Although my speaking and singing voice is back I am taking this time to use my other voices to create art through my writings and other artistic ventures for all things good.
On Friday April 27, 2018 at the Ellyn Bye Studio Theatre @Portland Center Stage in Portland, Oregon, Free public readings of my latest two plays, brothers. a Tall Tale and One Big Happy. a conversation will take place.
brothers. a Tall Tale is a play about a family coming of age in the 70’s, 80’s, 90’s and present day. Told through the eyes of a black drag queen named Pearl.
Reading begins at 12:30pm
Running time: 90 mins.
One Big Happy is a serio-comedy about a diverse group of longtime friends as they love and grow through life’s downs, ups and in-betweens. A play in three acts.
Reading begins at 2:30pm
Running time: 2 hrs 15 mins
There will be a 10 minute intermission between Acts 2 & 3
If you are in the Portland area come on through!
His TV and Film credits can be found by visiting www.imdb.com
Most recently, Rodney originated the role of Bob and Others in the life changing Broadway musical, Come From Away, playing at the Gerald Schoenfeld Theatre on W. 45th St.
His final Broadway performance was on Wednesday June 15th 2017 due to being diagnosed with Spasmodic Dysphonia.
Since Come From Away Rodney has spent his time back home in the Pacific Northwest healing.
He can be heard on the Original Broadway Cast Recording of Come From Away.
Written and Composed by Irene Sankoff and David Hein. Directed by Tony Award Winner Christopher Ashley with Musical Staging by Tony Nominee Kelly Devine.
Rodney received a 2017 Helen Hayes Award Nomination for Outstanding Supporting Actor in a Musical for his work as Bob and Others in Come From Away at The Ford's Theatre in DC.
He also received a 2015 Gypsy Rose Lee Award Nomination for Outstanding Supporting Actor in a Musical for his work as Bob and Others in Come From Away at Seattle Repertory Theatre.
Rodney originated the role of Clarence Norris in the Off-Broadway, Minneapolis and the subsequent Broadway run of Kander & Ebb's The Scottsboro Boys.
He received a Barrymore Award for Outstanding Leading Actor in a Musical for his work as Haywood Patterson in The Scottsboro Boys at The Philadelphia Theatre Company. Directed & Choreographed by Susan Stroman as well.
Rodney was in the Original (Paul & Others) and Closing (Benjamin Coffin III) casts of the Pulitzer Prize and Tony Award winning Landmark musical hit RENT. Directed by Michael Greif. Choreographed by Marlies Yearby.

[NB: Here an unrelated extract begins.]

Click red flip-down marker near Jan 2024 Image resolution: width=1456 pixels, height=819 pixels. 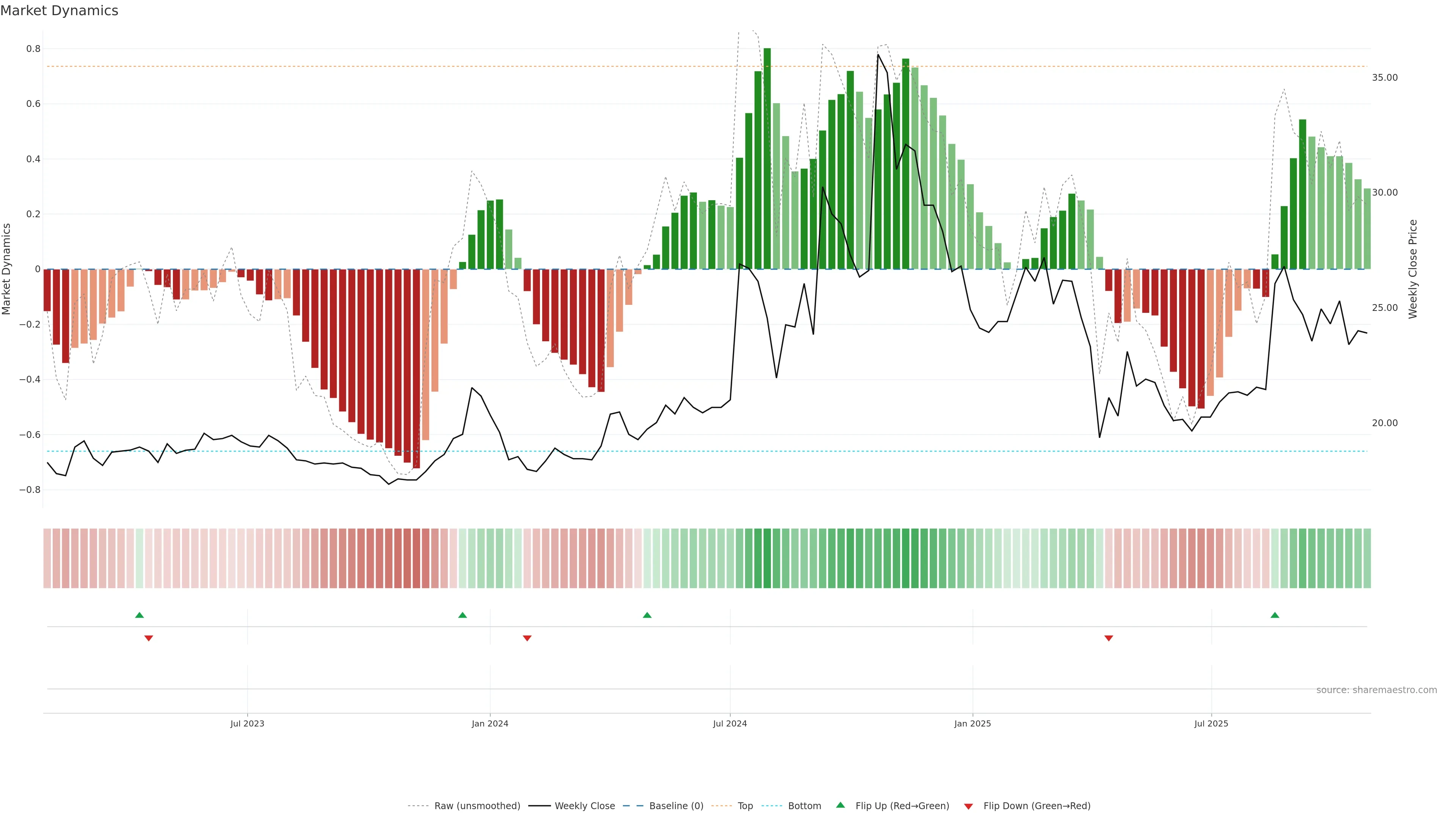527,638
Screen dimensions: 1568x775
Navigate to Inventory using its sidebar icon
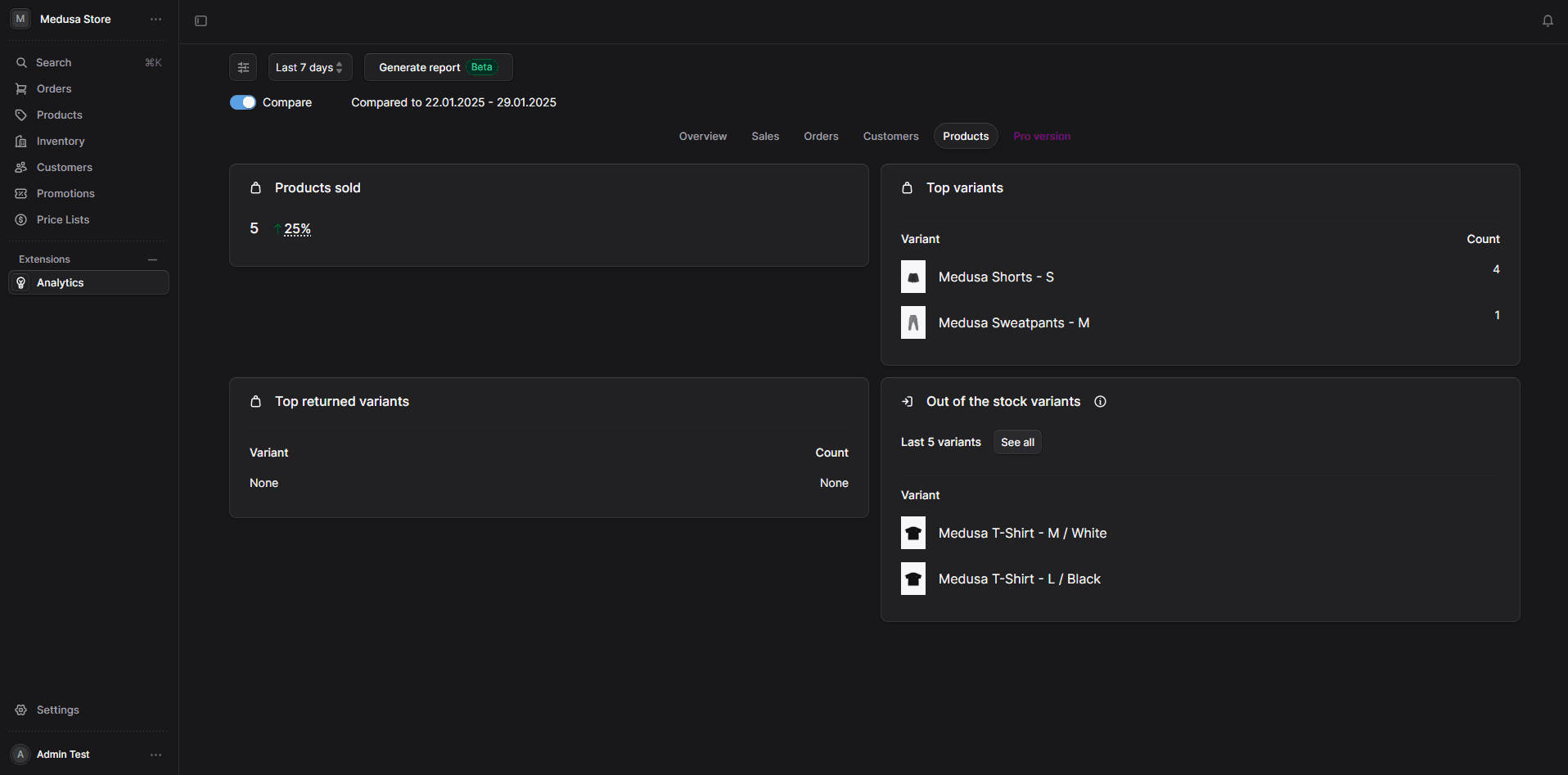pyautogui.click(x=21, y=141)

His performance as Benjamin Coffin III can be seen on the RENT: Live on Broadway DVD.
In 2000 Hicks co-starred as Peter in the Broadway revival of Andrew Lloyd Webber's Jesus Christ Superstar. Directed by Gayle Edwards. Choreography by Anthony Van Laast.
Rodney received an Audelco Award Nomination for Outstanding Leading Actor in a Musical for his role as Philly in the Off-Broadway musical, From My Hometown by Lee Summers. Directed by Kevin Ramsey and Choreographed by Leslie Dockery. The Grammercy Theatre. NYC.
He has a host of regional credits including work at Portland Center Stage where he played Curly in the first All Black production of Rogers and Hammerstein's Oklahoma! directed by Chris Coleman and Dr. Martin Luther King, Jr. in Katori Hall's The Mountaintop directed by Rose Riordan, Edmund in King Lear at The Denver Theatre Center directed by Kent Thompson and leading roles in plays and musicals at Seattle Repertory Theatre, La Jolla Playhouse, The Geva Theatre, Baltimore Center Stage, Seattle's 5th Avenue Theatre, among others.
Rodney's work as a playwright include his trilogy of hope and survival plays, NC-17., brothers. a Tall Tale and One Big Happy. a conversation.
His play NC-17. is a 2018 semi-finalist for the Eugene O'Neill Playwriting Conference. The play also received a 2016 Honorable mention by the American Playwriting Foundation Relentless Award.
Rodney is married to Chris Coleman, Artistic Director of Denver Theatre Center, and they have two dogs.
Rodney is a proud member of The Dramatists Guild, SAG-AFTRA and Actors Equity Association.